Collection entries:

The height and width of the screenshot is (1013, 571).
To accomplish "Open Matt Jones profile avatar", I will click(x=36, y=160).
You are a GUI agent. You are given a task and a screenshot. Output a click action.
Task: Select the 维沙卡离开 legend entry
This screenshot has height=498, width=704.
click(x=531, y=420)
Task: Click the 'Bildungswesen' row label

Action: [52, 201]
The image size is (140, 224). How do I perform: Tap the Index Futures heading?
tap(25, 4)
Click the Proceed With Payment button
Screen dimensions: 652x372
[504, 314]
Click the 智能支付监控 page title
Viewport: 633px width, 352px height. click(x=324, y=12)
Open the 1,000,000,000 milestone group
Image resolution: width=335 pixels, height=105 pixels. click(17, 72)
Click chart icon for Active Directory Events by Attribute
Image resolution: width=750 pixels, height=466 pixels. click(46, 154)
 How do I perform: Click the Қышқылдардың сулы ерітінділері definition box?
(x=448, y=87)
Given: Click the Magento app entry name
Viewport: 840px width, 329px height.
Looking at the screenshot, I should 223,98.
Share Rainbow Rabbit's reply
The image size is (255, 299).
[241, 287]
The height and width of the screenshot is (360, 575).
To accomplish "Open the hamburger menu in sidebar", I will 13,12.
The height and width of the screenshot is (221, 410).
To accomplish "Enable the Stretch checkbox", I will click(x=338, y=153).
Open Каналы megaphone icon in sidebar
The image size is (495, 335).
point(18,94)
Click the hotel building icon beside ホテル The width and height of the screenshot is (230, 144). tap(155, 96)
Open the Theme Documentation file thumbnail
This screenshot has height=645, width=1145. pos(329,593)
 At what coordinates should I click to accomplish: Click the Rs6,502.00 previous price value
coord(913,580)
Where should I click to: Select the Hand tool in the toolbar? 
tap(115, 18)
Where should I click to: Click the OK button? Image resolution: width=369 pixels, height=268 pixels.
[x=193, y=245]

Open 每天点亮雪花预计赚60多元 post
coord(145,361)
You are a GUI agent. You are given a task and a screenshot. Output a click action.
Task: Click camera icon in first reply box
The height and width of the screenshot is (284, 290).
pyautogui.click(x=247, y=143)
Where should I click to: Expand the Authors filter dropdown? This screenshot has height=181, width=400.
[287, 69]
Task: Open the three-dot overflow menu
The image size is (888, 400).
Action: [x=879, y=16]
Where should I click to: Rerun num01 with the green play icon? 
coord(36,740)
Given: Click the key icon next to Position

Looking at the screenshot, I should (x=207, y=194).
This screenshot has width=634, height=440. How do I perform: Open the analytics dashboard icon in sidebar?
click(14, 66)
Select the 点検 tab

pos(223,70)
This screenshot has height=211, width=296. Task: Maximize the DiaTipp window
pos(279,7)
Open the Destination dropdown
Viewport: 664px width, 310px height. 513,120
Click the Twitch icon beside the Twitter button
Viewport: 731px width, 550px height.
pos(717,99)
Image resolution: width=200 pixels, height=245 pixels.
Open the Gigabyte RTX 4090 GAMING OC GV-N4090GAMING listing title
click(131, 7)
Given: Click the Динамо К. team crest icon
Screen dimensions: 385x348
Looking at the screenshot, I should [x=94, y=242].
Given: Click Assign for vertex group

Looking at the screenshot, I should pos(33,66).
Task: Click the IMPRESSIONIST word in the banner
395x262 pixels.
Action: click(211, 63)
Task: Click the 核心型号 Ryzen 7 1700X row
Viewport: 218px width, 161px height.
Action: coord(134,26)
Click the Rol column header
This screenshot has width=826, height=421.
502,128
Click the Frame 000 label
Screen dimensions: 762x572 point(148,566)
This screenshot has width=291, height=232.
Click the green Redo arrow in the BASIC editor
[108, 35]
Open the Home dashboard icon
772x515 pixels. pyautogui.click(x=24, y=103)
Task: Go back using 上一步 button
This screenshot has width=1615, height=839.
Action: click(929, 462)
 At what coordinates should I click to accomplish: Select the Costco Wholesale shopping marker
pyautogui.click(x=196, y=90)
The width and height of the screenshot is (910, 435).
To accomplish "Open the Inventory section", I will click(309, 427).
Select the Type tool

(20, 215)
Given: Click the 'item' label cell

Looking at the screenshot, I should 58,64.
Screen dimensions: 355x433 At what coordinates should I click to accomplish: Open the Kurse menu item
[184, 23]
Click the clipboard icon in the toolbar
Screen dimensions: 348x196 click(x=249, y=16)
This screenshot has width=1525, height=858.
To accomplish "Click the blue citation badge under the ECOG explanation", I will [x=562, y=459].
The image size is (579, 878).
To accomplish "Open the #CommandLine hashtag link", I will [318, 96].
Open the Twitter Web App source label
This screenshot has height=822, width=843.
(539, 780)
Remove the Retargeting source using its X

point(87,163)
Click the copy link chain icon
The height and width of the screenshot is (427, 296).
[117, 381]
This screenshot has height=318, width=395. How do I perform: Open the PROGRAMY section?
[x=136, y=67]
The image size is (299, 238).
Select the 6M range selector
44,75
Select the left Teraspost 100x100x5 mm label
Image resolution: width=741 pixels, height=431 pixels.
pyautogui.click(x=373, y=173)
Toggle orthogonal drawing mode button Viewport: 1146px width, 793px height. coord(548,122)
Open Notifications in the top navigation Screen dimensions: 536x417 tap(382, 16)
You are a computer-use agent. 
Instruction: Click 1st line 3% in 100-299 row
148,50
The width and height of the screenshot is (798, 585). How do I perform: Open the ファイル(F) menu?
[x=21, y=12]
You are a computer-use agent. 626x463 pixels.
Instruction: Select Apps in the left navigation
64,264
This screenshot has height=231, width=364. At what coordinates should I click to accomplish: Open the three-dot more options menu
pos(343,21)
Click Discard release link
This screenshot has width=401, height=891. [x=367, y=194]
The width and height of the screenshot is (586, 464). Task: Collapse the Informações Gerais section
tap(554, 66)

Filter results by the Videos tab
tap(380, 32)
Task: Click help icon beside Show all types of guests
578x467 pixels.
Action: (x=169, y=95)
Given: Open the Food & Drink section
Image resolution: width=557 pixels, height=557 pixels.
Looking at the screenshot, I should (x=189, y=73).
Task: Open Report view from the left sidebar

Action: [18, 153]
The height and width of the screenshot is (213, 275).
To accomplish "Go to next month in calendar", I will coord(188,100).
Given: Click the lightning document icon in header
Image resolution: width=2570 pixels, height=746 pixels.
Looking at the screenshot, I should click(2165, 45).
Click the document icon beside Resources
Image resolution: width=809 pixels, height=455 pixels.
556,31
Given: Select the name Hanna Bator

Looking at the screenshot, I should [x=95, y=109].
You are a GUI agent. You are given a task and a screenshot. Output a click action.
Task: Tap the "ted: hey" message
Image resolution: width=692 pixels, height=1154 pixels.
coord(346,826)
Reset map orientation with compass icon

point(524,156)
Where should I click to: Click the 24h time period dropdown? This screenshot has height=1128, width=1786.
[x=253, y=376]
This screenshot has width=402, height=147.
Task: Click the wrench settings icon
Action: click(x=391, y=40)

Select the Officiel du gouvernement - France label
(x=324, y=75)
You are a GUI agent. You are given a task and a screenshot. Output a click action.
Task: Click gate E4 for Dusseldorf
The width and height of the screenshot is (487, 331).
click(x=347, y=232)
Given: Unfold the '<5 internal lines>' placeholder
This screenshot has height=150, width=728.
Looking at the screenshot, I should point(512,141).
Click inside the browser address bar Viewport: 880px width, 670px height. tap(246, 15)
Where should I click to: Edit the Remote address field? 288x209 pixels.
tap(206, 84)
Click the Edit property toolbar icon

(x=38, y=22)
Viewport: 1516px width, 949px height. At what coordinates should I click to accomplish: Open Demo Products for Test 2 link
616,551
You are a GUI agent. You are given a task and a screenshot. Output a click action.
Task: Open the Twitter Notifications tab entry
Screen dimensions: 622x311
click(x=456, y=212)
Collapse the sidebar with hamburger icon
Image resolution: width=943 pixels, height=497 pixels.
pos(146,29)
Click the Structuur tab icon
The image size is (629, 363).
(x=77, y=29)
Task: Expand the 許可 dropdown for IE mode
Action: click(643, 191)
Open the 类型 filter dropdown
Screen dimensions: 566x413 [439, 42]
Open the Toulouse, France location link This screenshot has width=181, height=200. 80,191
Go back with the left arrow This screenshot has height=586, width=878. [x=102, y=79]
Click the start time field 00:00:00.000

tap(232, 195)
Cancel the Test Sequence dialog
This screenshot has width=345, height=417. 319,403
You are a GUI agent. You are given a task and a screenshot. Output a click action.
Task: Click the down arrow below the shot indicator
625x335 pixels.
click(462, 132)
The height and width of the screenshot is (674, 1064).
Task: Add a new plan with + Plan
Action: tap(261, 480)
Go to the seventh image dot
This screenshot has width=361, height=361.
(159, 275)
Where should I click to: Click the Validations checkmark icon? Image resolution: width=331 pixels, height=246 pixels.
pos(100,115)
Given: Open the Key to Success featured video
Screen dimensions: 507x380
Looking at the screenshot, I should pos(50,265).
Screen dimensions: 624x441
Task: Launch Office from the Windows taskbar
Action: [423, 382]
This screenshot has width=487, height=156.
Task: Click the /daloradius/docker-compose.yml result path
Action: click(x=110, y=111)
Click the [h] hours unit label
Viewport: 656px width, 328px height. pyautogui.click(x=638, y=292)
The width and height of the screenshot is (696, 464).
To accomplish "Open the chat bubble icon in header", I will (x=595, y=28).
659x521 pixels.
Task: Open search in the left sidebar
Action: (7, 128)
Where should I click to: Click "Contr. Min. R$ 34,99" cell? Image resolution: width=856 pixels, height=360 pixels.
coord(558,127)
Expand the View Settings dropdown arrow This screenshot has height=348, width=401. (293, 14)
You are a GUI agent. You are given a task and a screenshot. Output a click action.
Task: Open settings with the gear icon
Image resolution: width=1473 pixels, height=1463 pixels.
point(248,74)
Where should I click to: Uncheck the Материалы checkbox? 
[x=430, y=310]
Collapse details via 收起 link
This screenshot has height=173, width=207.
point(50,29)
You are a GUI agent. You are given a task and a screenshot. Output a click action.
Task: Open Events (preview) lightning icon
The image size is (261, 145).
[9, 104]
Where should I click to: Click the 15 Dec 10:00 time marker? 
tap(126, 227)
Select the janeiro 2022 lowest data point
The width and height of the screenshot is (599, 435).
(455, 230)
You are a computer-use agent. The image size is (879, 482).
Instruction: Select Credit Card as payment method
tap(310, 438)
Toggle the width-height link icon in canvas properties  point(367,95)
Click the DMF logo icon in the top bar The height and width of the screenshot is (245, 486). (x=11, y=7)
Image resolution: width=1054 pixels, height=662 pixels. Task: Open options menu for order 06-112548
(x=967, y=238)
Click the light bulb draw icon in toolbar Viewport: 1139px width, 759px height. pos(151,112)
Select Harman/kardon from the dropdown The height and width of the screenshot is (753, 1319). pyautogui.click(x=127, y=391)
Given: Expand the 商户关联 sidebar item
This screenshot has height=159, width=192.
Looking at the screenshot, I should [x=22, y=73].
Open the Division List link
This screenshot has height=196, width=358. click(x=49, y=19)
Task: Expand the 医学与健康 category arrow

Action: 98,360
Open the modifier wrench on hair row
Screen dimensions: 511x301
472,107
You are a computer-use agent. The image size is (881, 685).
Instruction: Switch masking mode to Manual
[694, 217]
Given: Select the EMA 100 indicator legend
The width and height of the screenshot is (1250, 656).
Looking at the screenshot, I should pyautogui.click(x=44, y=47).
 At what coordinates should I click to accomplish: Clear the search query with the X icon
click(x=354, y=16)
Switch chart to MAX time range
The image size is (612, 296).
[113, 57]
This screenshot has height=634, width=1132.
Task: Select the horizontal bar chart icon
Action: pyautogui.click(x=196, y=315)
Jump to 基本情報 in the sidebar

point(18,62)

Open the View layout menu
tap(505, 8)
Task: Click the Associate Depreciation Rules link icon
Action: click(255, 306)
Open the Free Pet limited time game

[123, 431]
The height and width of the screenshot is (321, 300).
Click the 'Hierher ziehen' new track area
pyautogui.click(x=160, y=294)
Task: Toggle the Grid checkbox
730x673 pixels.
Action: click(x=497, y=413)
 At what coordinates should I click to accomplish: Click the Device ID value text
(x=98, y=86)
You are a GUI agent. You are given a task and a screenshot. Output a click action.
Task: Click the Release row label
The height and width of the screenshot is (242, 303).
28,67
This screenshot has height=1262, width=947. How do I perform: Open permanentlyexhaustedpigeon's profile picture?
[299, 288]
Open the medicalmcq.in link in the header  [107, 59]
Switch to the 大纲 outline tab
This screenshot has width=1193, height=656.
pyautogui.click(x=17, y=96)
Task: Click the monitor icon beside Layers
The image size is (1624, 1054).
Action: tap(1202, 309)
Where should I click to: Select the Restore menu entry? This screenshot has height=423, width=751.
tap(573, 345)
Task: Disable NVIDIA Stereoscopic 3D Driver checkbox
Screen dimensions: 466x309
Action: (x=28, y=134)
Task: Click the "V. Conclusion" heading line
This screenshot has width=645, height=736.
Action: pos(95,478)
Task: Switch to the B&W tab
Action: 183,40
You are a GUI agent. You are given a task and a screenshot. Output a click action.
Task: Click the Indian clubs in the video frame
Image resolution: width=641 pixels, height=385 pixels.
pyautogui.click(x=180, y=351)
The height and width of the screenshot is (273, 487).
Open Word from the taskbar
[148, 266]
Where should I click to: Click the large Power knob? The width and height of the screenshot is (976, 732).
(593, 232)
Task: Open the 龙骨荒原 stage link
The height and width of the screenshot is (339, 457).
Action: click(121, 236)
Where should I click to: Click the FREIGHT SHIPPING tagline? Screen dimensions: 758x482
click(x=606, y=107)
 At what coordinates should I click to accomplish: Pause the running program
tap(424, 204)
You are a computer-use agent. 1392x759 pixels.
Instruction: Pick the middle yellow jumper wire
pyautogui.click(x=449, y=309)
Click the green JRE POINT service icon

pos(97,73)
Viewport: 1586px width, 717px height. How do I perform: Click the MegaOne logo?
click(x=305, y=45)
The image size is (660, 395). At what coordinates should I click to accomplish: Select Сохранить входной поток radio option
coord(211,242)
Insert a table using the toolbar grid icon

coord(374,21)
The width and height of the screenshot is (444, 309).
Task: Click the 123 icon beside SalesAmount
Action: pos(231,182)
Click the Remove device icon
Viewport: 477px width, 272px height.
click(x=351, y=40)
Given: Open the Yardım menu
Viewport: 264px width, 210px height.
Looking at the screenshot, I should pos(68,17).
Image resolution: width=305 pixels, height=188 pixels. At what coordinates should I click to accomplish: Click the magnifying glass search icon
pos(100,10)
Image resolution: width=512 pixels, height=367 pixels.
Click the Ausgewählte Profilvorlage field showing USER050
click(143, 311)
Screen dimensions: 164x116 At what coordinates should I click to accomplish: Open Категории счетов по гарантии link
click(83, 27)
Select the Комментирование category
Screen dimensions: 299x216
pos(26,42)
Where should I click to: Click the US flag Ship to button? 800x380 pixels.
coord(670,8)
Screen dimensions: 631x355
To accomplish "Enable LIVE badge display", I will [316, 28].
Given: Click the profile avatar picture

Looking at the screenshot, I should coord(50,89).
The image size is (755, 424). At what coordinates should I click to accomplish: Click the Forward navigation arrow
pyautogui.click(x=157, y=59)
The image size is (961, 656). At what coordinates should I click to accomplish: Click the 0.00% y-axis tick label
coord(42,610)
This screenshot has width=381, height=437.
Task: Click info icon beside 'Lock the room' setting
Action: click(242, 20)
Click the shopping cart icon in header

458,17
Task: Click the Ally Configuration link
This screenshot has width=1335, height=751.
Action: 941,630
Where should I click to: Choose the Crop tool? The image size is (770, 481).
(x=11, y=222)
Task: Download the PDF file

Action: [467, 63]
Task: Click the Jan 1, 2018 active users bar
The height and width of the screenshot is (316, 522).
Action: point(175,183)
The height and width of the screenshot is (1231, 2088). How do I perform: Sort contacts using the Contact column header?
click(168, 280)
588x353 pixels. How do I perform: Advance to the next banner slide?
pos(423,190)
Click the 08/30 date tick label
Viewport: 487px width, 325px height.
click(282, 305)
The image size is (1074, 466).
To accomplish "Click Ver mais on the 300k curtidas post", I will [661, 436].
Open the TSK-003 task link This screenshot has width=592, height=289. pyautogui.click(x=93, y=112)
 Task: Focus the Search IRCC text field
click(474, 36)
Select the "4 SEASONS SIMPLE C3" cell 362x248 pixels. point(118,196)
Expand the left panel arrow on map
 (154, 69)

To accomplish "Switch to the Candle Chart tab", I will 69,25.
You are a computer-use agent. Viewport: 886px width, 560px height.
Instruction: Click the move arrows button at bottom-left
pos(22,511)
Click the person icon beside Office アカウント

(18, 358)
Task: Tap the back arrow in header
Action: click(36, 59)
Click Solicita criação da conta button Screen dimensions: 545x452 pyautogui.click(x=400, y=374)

• **EXERCISE DETAILS**
From the records above, copy only the lines starting with the line that holds "Click the 智能支付监控 page title" and going on through the line that holds "Click the hotel", exactly as written.

• **EXERCISE ANSWER**
Click the 智能支付监控 page title
Viewport: 633px width, 352px height. click(x=324, y=12)
Open the 1,000,000,000 milestone group
Image resolution: width=335 pixels, height=105 pixels. click(17, 72)
Click chart icon for Active Directory Events by Attribute
Image resolution: width=750 pixels, height=466 pixels. click(46, 154)
 How do I perform: Click the Қышқылдардың сулы ерітінділері definition box?
(x=448, y=87)
Given: Click the Magento app entry name
Viewport: 840px width, 329px height.
Looking at the screenshot, I should 223,98.
Share Rainbow Rabbit's reply
The image size is (255, 299).
[241, 287]
The height and width of the screenshot is (360, 575).
To accomplish "Open the hamburger menu in sidebar", I will 13,12.
The height and width of the screenshot is (221, 410).
To accomplish "Enable the Stretch checkbox", I will click(x=338, y=153).
Open Каналы megaphone icon in sidebar
The image size is (495, 335).
point(18,94)
Click the hotel building icon beside ホテル The width and height of the screenshot is (230, 144). tap(155, 96)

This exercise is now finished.